WORK TASK A:
In the sled passage, what is the approximate price of a set of Öhlins shocks?
WORK TASK B:
Rewrite the paragraph of the sled passage that begins "The sleds are coming along" as a short bulleted list that keeps its main facts.
WORK TASK C:
Go on with the sled passage, starting right after its final sentence.

TEXT SEGMENT:
--- START ---
Scott's got a can of Loctite in one hand, and he sprays the stuff over the bolts they just tightened. "Those things ain't coming off," he says. "If we got those things coming off, we got a problem."

The two scramble out from underneath the sled, wipe their hands on rags. They're in a big garage, Scott's, in a little town called Soldotna, a couple hundred miles southwest of Wasilla. Todd woke up at 4:00 this morning, drove three and a half hours to get here. In a few hours, he'll get back into his Jetta, grab some food to go from Taco Bell, and drive back to Wasilla. It's Saturday, and his wife's got Trig. She took him and the rest of the kids to a basketball tournament that Willow, their middle daughter, is competing in. Todd would have liked to go to the game as well, but he knows this is important, too. Everybody's gotta have that one thing that they're really into, that belongs to them, that they really like to do. And one of the deals in his marriage is that they've gotta support each other in whatever it is that the other really likes to do. So Todd steps up, does the extra work around the house, puts out the fires that need putting out so Sarah can pursue her political career. And then she, and the rest of the family, understand that this time of year, Todd's gonna duck out of town when he can and spend a day with Scott, working on their sleds.

The sleds are coming along: They've fitted them with additional gas tanks, sawed off pounds of extraneous metal and plastic, swapped in new Öhlins shocks, and made hundreds of other tiny tweaks and adjustments. The Öhlins cost about $2,500 a set, but they're worth it. You do this long enough and you learn where to scrimp and where to splurge. You learn all sorts of things. A long time ago they learned that plastering their faces with duct tape was one way to help ward off frostbite. Then they learned, on a particularly cold day, that sometimes duct tape isn't enough, that at the end of the day, when you pull it off, you might find a lot of dead, frozen flesh sticking to its backside. So they use foam-backed medical tape now, which works better. Little things like that. Little things like those bolts Scott just Loctited on.

"Something that big can take you out of the race," Todd says, putting his fingers together a bolt's-length apart from each other. "That big!" He shakes his head. "A little hole in your piston. A little hole in your gas tank. And so that equates to a size. A number. And life is about a number, you know? The numbers in your bank account. The number that your doctor gave you. The alphabet and numbers, period."
--- END ---
GIVEN RECORDS:
--- START ---
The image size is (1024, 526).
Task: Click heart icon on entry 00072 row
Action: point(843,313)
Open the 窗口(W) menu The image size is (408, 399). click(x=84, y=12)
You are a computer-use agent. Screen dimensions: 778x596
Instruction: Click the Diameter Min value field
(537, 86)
--- END ---
--- START ---
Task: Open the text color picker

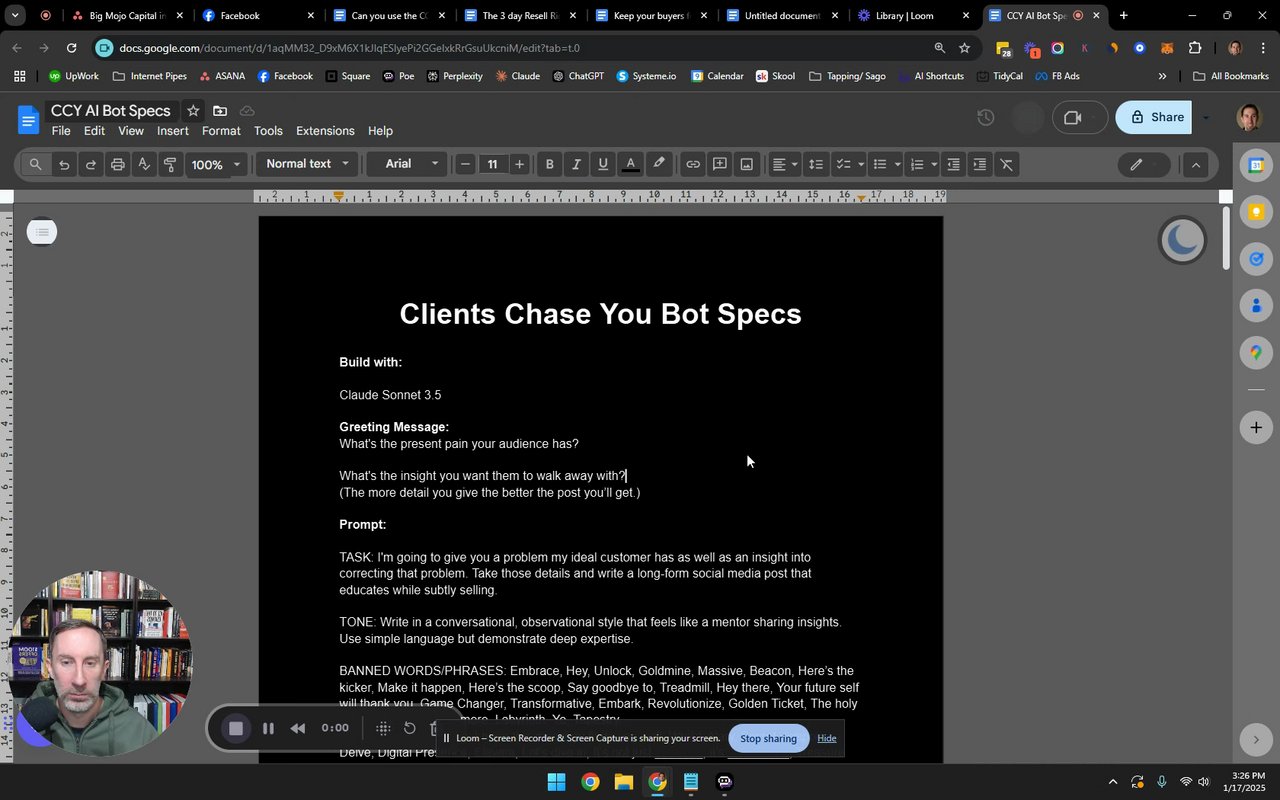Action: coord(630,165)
--- END ---
WRITTEN ANSWER A:
About $2,500 a set.

WRITTEN ANSWER B:
- The sleds have been fitted with extra gas tanks, stripped of pounds of extraneous metal and plastic, given new Öhlins shocks, and adjusted in hundreds of other small ways.
- The Öhlins shocks cost about $2,500 a set but are worth it. Experience teaches where to scrimp and where to splurge.
- Duct tape on the face once helped ward off frostbite. On a particularly cold day, though, pulling it off tore away dead, frozen flesh.
- They now use foam-backed medical tape, which works better. Small lessons like this, and like the Loctited bolts, add up.

WRITTEN ANSWER C:
All sorts of numbers have shaped the contours of Todd's life. You could start with the number 97, which is the number of electoral votes that stood between his being here right now and his being in Washington, D. C., married to the vice-president. There's the number 5, which is the number of kids he's got. Or the number 0.13, which is the percentage chance that a particular American kid, like Trig, will be born with Down syndrome. There's the number of days since his eldest son, Track, last called from where he's stationed in Iraq, and the number 314, which is the number of U. S. soldiers killed in Iraq last year. There's the number 40, which is the number of dollars you can buy a barrel of oil for these days, and the number 74, which is the number of dollars his wife projected the price per barrel would be in her latest state budget. The newspapers and TV stations are all currently hammering her about the discrepancy between those two numbers. There's the number 2.70, which was the highest dollar price per pound of salmon when Todd was growing up in Dillingham, a fishing community, and the number .50, which was the price per pound in the wake of the Exxon Valdez spill. The diminution altered Todd's birthplace forever, making seasonal commercial fishing a less viable career path and rechanneling the career aspirations of kids like Todd. "All I ever wanted to do growing up was be a commercial fisherman," he says. "Fish in the summer and play in the winter."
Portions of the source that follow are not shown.